## Aim
In the data below, start at the line containing "You are a computer-use" and end after the line containing "pyautogui.click(x=917, y=778)". Give those lines as a JSON list of strings, one string per line, with blank lines skipped and the pictures left out.

## Input rows
/---

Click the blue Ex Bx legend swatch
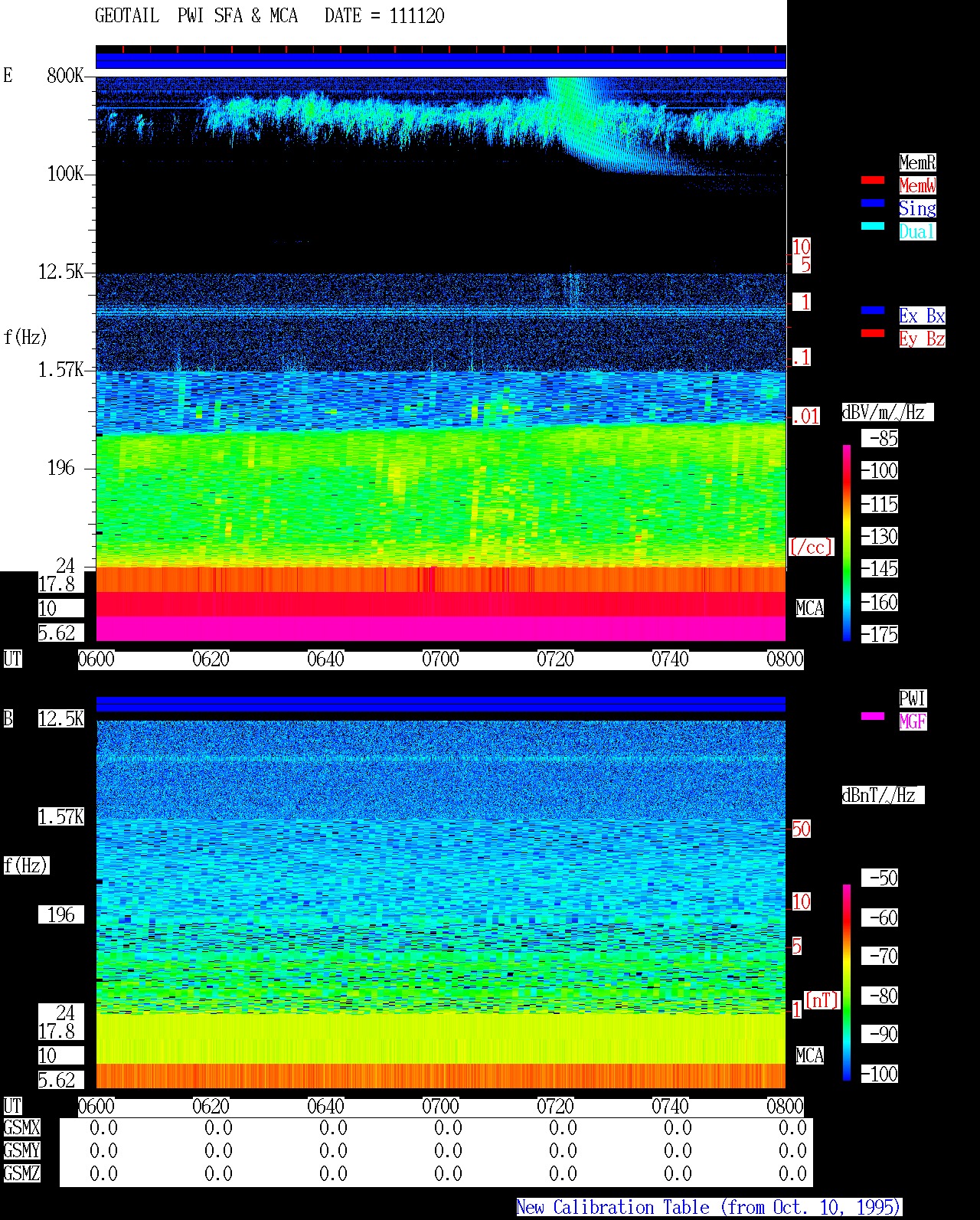This screenshot has height=1220, width=980. point(873,310)
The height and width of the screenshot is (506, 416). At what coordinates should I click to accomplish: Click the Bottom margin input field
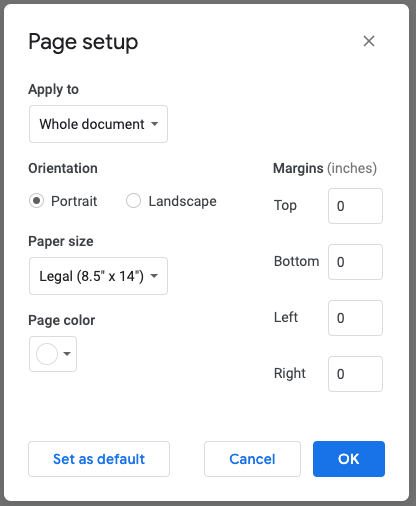355,262
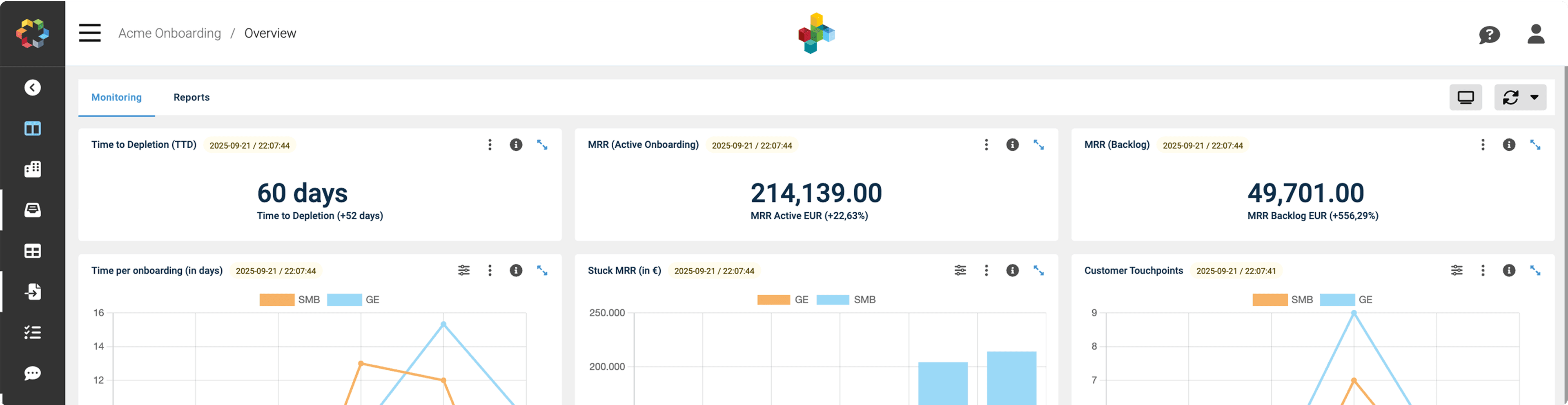Click the presentation screen mode button
Viewport: 1568px width, 405px height.
1465,98
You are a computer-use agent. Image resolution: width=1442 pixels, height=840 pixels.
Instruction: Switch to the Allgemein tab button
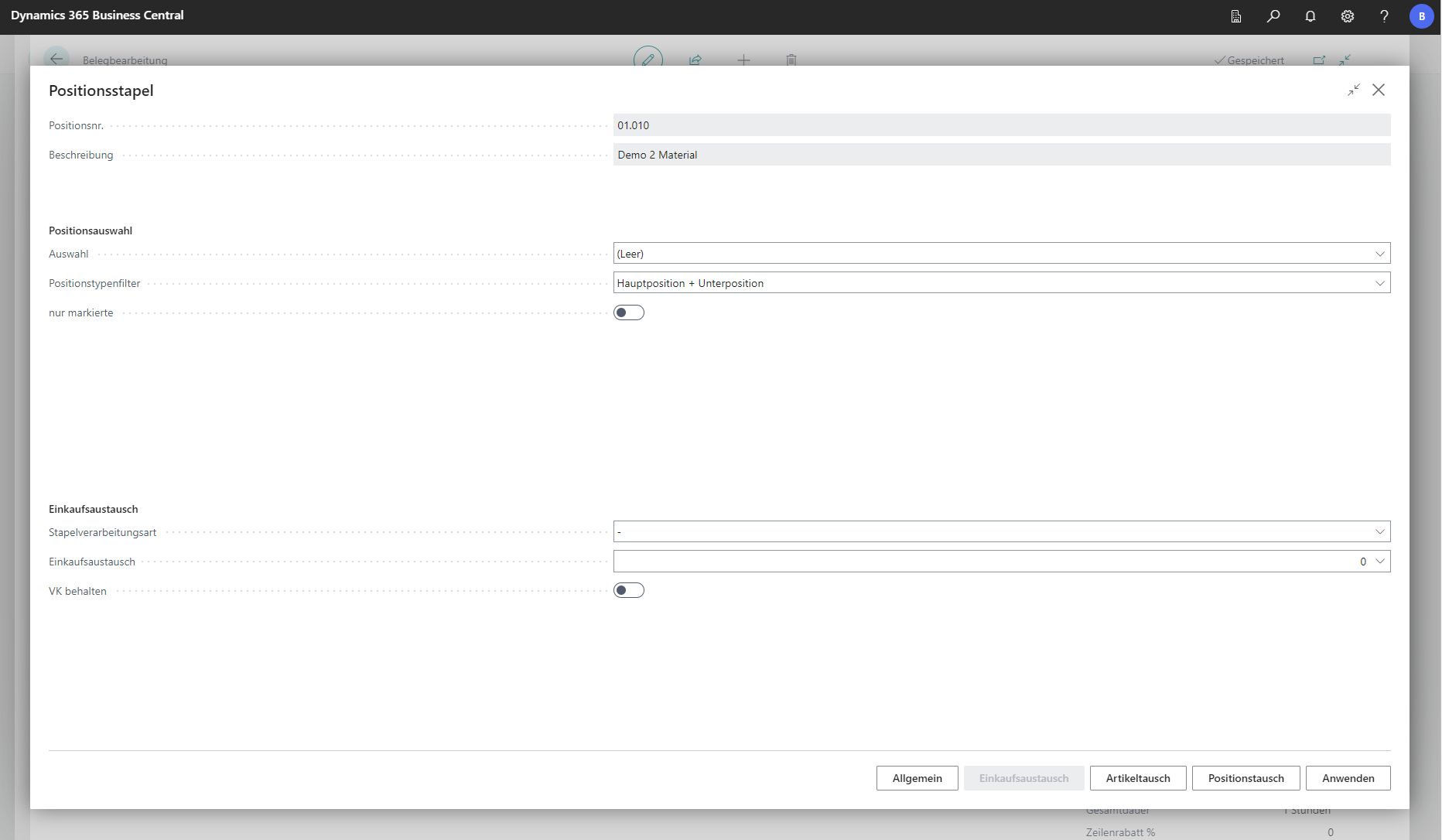pyautogui.click(x=917, y=778)

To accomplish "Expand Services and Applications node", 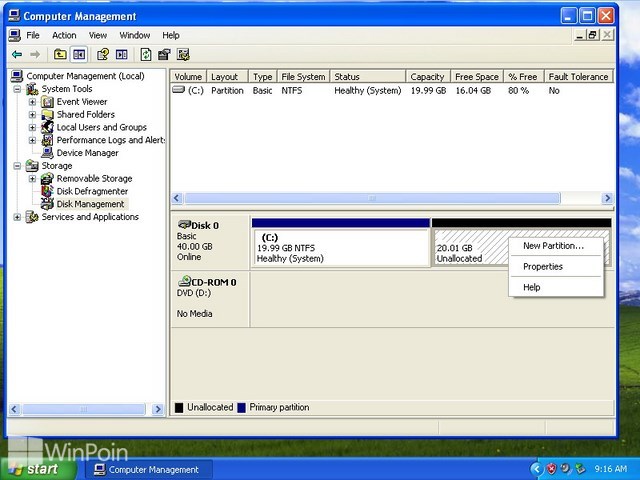I will 17,217.
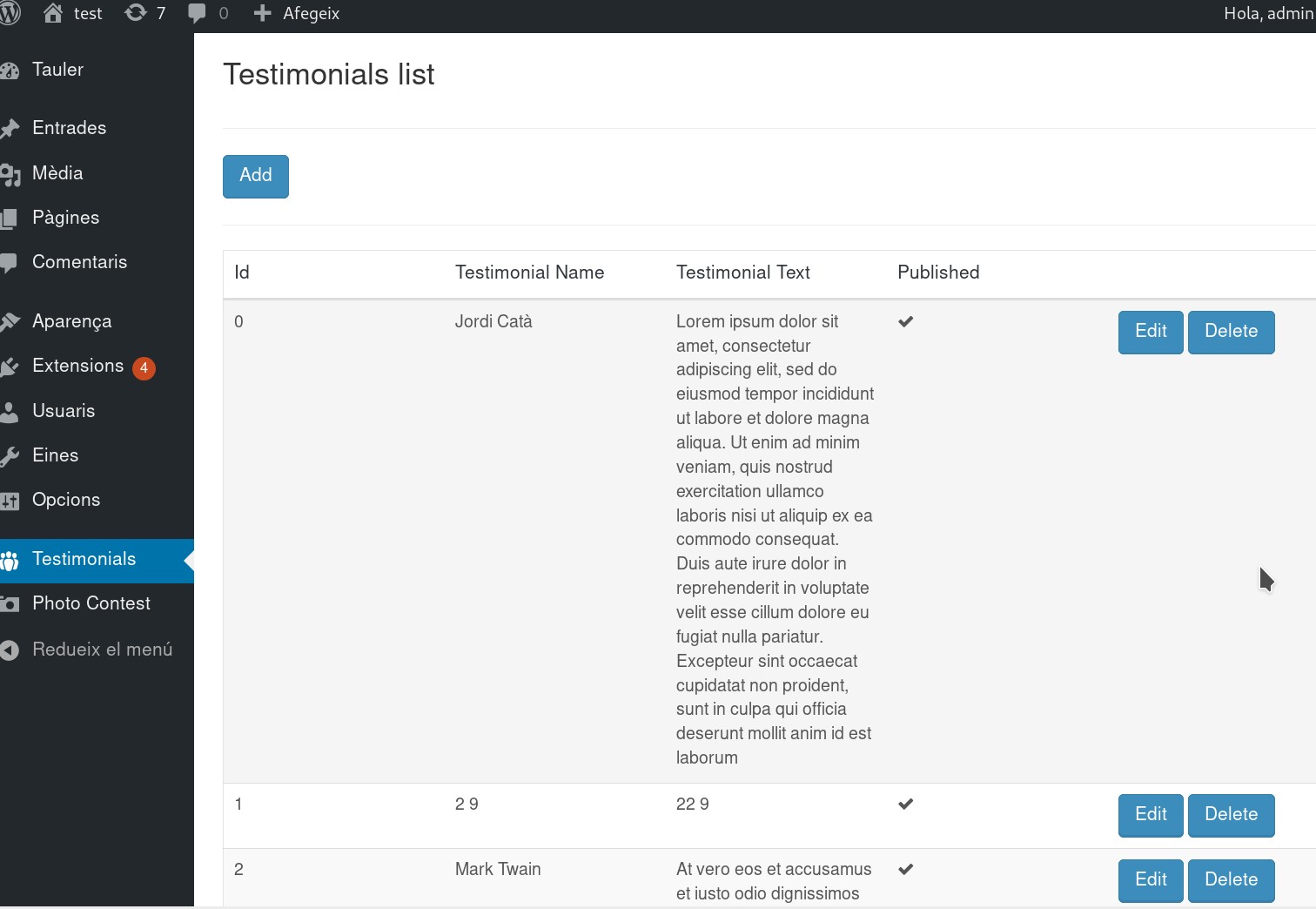Image resolution: width=1316 pixels, height=909 pixels.
Task: Click the home icon next to test
Action: coord(53,13)
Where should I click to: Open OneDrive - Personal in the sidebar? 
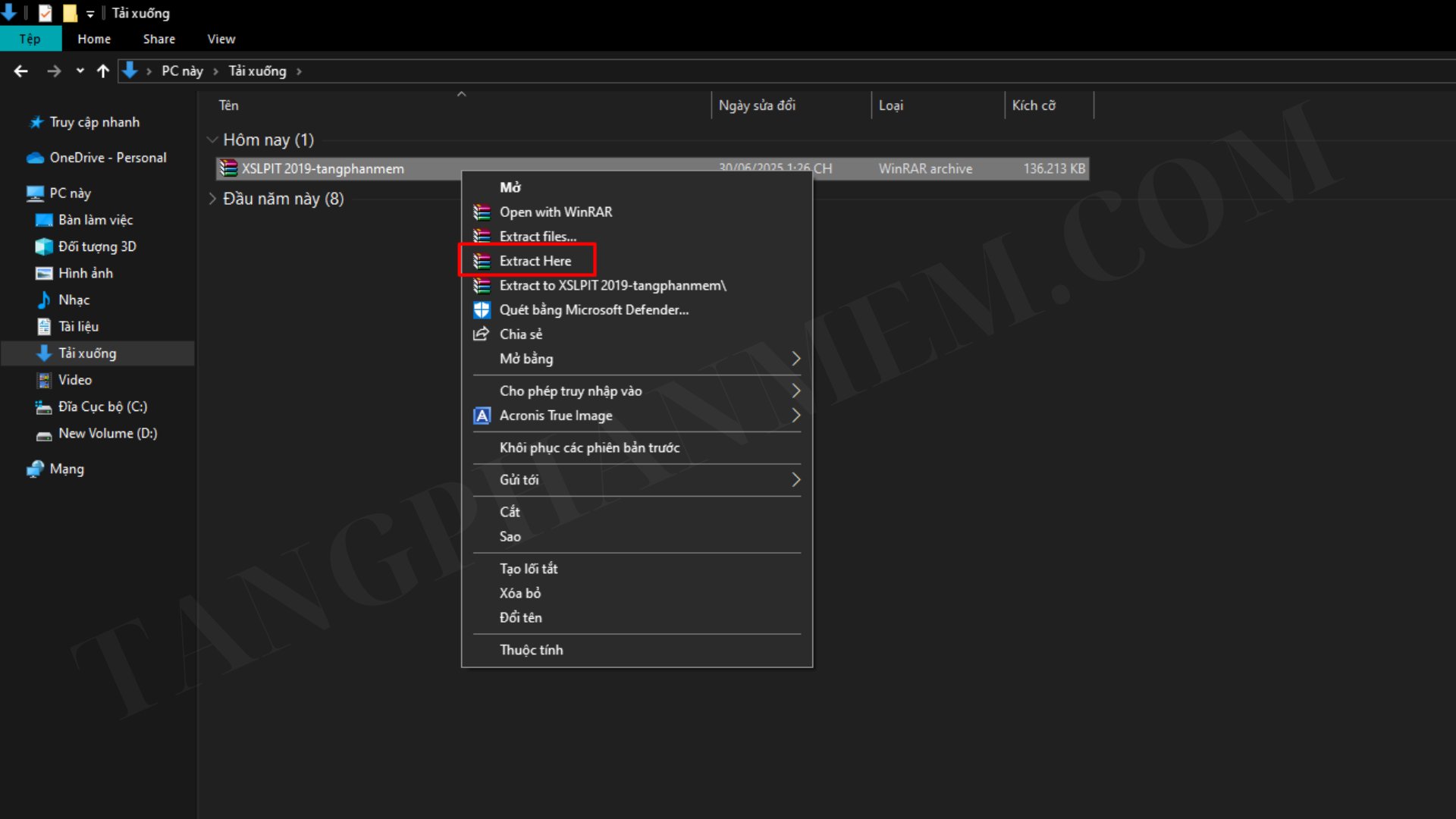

\---

## Result
[
  "You are a computer-use agent. Image resolution: width=1442 pixels, height=840 pixels.",
  "Instruction: Switch to the Allgemein tab button",
  "pyautogui.click(x=917, y=778)"
]